**Written task**: Repeat the rows below verbatim, from the line containing "Open the agent card three-dot menu" through the line containing "pyautogui.click(x=873, y=463)".

**Data listing**:
——

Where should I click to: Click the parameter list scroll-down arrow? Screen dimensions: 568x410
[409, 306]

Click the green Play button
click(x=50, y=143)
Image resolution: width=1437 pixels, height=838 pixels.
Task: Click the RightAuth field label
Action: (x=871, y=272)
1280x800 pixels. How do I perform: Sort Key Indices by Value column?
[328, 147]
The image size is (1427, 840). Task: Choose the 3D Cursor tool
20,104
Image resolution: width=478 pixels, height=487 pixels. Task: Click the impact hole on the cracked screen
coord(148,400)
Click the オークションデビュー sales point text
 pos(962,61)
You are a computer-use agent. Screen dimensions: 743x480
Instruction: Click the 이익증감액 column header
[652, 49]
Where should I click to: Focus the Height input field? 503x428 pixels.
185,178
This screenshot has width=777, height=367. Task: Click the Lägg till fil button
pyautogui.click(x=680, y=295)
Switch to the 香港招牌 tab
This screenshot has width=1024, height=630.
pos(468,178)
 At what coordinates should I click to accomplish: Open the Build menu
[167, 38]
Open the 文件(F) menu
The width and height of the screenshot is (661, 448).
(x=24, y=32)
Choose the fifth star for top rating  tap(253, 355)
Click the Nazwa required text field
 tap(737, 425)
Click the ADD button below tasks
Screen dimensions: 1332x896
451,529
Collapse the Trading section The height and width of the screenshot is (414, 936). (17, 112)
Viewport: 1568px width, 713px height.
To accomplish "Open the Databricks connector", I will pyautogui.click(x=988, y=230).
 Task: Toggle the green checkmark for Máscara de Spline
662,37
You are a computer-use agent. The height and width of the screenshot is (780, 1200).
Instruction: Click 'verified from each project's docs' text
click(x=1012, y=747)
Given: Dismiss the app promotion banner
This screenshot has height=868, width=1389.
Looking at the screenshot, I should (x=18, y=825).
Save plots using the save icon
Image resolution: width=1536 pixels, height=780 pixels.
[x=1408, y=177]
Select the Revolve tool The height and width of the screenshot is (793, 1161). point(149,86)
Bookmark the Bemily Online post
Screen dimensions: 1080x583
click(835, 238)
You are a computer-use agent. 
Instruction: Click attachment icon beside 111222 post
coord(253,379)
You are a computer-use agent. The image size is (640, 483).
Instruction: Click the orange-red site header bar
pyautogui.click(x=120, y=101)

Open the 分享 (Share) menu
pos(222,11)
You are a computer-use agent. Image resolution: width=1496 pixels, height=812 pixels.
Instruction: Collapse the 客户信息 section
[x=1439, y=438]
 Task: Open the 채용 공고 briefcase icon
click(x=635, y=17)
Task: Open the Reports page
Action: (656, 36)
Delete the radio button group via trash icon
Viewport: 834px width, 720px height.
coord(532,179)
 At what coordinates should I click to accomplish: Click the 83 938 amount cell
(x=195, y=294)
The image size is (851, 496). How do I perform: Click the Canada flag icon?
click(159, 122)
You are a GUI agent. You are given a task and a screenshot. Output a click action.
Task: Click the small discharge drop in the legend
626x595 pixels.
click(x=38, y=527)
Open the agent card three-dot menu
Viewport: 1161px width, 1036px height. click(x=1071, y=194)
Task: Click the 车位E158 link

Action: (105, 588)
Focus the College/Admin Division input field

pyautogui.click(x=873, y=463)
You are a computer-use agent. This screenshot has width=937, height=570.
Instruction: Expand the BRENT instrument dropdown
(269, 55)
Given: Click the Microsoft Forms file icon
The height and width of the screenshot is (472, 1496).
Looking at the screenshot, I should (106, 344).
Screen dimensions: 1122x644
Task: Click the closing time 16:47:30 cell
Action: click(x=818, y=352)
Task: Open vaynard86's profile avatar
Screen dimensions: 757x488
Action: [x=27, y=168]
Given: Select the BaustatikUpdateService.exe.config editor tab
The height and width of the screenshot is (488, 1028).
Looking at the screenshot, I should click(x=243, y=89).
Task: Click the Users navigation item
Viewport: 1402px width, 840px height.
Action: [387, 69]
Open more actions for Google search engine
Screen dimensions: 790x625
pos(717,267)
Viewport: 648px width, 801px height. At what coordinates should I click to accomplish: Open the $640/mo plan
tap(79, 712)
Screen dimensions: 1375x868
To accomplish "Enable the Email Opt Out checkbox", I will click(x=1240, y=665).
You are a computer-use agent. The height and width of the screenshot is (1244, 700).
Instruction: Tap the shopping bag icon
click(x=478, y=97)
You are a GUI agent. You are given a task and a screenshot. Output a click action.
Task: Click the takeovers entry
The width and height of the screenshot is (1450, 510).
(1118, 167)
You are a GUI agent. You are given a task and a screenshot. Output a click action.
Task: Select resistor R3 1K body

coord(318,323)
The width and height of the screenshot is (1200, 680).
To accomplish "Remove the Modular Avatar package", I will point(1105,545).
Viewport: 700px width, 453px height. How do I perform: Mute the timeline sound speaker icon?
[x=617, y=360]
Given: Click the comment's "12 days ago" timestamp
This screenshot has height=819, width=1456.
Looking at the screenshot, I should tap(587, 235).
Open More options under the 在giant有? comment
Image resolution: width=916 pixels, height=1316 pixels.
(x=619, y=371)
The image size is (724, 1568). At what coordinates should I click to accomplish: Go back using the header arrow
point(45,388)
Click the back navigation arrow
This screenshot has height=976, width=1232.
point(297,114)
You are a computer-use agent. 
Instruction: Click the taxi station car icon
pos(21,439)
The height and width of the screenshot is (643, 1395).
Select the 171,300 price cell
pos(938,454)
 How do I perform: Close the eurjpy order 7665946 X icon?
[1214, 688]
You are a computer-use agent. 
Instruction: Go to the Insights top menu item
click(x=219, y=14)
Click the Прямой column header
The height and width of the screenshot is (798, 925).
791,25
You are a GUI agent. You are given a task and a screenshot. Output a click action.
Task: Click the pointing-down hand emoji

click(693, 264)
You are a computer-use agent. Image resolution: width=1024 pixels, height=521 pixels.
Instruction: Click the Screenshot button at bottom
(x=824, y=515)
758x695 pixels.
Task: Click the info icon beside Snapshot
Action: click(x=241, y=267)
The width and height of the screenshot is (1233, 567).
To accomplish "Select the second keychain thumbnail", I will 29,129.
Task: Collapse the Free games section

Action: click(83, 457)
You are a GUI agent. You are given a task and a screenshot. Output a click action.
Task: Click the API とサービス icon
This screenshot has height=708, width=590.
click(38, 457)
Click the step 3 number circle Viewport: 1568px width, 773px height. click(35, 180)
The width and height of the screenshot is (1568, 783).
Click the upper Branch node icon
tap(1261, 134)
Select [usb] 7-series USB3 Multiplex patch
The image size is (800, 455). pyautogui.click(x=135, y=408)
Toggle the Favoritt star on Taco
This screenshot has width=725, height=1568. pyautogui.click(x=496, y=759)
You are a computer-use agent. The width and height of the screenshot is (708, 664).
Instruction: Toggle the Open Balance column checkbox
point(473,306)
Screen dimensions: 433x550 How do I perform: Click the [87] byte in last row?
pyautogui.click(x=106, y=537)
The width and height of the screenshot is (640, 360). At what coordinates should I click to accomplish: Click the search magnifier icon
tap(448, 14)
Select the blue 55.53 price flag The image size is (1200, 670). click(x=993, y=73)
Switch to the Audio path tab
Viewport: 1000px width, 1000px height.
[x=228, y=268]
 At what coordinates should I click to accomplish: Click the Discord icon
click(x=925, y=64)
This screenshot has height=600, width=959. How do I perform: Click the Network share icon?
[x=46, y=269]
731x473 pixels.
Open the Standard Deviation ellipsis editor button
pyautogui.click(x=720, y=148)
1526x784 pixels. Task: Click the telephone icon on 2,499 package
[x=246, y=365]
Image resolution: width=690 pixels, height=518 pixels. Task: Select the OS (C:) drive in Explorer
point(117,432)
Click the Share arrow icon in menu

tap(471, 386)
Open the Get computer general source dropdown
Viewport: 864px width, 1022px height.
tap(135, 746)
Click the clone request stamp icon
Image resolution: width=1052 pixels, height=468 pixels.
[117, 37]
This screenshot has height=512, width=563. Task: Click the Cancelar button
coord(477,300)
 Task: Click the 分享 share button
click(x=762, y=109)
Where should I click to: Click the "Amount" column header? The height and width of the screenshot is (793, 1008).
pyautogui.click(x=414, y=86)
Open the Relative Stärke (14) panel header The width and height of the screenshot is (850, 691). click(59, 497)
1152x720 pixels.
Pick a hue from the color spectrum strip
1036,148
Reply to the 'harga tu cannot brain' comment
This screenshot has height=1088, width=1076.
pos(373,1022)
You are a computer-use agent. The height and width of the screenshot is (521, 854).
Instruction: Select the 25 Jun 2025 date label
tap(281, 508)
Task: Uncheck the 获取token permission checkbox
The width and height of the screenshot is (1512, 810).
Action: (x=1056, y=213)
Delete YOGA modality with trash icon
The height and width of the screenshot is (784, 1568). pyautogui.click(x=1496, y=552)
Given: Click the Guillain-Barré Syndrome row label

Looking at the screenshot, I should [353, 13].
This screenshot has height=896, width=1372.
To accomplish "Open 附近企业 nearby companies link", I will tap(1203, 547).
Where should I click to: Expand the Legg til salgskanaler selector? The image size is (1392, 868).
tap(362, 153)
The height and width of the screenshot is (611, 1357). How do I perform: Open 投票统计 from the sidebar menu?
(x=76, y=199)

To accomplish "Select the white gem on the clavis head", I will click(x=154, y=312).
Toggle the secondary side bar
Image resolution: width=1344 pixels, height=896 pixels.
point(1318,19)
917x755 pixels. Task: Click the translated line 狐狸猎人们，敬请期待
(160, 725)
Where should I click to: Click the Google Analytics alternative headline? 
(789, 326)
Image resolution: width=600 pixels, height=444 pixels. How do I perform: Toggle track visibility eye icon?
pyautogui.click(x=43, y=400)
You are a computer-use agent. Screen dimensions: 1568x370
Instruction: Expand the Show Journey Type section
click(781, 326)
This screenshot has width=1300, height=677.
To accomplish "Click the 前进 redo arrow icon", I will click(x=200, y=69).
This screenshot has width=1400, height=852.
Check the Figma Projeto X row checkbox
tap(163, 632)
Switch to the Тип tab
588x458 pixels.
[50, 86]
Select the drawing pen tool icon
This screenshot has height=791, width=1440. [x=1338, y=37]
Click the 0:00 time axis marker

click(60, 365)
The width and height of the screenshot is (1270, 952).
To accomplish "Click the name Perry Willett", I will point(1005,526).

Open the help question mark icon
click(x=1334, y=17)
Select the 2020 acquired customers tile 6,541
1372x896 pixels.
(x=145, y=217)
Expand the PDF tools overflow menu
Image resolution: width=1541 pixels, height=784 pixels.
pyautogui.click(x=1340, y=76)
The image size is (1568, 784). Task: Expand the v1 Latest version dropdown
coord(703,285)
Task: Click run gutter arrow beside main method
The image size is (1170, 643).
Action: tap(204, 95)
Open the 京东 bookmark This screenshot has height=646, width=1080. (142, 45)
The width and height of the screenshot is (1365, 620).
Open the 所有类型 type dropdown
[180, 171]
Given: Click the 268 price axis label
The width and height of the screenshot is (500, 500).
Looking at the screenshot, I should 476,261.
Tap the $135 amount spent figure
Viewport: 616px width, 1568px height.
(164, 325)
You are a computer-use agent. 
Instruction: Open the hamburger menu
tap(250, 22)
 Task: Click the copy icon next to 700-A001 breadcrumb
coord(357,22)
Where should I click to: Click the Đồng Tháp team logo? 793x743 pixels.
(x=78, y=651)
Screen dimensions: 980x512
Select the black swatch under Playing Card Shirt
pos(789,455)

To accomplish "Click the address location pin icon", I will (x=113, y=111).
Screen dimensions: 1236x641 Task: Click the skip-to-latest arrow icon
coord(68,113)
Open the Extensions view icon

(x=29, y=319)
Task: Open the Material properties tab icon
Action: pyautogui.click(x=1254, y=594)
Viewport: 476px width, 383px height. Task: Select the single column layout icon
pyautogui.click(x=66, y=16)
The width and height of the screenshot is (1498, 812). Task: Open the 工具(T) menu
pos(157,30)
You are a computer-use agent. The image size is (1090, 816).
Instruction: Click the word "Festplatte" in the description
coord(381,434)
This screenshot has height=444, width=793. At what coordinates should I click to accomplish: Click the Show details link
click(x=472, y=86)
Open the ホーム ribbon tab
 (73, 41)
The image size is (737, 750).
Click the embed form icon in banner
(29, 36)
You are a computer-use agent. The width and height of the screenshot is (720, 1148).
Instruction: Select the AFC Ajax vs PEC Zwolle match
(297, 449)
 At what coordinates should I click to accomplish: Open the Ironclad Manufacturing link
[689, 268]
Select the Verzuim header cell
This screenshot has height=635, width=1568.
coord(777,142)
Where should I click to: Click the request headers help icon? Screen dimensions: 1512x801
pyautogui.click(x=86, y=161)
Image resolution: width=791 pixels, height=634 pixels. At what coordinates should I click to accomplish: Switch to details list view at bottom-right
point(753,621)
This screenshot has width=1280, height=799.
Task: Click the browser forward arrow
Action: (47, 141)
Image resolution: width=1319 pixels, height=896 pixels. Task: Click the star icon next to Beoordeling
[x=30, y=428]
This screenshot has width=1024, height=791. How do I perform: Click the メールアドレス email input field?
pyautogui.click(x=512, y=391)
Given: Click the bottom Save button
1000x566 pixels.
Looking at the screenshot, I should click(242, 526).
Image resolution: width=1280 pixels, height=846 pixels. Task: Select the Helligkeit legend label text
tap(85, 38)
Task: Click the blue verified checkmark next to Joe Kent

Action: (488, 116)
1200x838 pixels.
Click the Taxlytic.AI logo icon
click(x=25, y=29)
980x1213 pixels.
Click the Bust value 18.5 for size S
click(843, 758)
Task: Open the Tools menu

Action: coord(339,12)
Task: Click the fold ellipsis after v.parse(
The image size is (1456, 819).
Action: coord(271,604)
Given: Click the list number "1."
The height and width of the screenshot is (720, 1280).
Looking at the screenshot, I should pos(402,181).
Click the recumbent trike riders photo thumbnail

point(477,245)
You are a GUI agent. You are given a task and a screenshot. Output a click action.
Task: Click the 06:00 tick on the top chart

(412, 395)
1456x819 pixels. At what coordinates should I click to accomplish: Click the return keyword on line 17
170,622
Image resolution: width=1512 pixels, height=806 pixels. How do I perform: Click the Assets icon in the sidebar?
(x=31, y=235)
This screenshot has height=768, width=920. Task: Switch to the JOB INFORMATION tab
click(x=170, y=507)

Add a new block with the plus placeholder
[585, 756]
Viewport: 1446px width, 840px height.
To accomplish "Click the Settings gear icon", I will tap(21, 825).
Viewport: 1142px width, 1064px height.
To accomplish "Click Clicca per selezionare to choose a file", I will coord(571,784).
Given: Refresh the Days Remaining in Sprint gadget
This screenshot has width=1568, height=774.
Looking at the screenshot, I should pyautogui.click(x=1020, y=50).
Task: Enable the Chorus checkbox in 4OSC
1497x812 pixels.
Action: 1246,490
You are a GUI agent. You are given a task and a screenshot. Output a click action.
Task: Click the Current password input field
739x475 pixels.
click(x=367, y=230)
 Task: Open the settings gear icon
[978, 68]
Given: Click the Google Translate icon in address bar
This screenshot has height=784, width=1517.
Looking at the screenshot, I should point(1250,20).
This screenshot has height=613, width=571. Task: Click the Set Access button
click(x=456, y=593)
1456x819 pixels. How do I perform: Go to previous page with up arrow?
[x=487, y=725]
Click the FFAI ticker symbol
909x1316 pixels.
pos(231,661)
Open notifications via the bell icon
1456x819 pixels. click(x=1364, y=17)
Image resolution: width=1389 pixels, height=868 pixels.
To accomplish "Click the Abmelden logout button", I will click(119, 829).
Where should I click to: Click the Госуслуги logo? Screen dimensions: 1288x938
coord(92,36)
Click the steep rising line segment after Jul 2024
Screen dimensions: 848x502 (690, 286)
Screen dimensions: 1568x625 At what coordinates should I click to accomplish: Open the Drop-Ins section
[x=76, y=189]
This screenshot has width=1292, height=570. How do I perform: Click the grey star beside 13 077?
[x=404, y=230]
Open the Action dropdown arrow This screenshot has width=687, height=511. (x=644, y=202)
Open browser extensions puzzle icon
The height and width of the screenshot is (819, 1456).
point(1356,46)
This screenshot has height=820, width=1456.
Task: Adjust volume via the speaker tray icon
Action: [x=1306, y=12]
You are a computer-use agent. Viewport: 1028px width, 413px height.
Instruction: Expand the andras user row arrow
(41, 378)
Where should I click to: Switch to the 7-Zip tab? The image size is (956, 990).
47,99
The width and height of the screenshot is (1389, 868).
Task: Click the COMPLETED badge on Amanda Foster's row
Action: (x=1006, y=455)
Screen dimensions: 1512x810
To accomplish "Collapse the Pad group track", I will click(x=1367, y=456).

——

**Result below**:
Open the agent card three-dot menu
Viewport: 1161px width, 1036px height. click(x=1071, y=194)
Task: Click the 车位E158 link

Action: (105, 588)
Focus the College/Admin Division input field

pyautogui.click(x=873, y=463)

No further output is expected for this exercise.